Rising costs, shrinking revenue plague media outlets

Yet the overall media industry has been beset by numerous challenges in recent years, and the Catholic press is not immune to those challenges, noted Sutter-Brandt, who worked in secular newspapers for 33 years. The expansion of technology has given advertisers an abundance of ways to reach consumers directly, leading to decreased revenue for many newspapers and other media outlets, she said.

And although media companies can sell online ad space, digital ads are much less profitable than print ads due to the abundance of online ad inventory, Redmond said.

“The adage in the news business is that print media pays in dollars.

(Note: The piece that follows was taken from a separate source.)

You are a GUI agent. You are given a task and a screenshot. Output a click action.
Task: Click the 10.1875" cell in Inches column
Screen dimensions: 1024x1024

Digital media pays in dimes,” he said.

Distributing printed newspapers also has become much more expensive in recent years, with postal rates rising 35 percent between January 2021 and July 2023 and more rate hikes on the horizon, he said. Paper costs also have risen, as have the costs for health-insurance plans, Redmond noted.

“We in the Rochester Diocese are extremely fortunate because we have our bishop, our parish priests and our parishioners who see the value in the content that is produced by the Rochester Catholic Press Association … and they are willing to provide much of the revenue that we need to operate the newspaper and the website,” Sutter-Brandt said.

The RCPA has been very diligent about keeping its costs as low as possible and is looking for new ways to generate money — such as applying for grants — to relieve some of the parishes’ burden, Redmond noted.

“We’re very grateful for their support,” he said.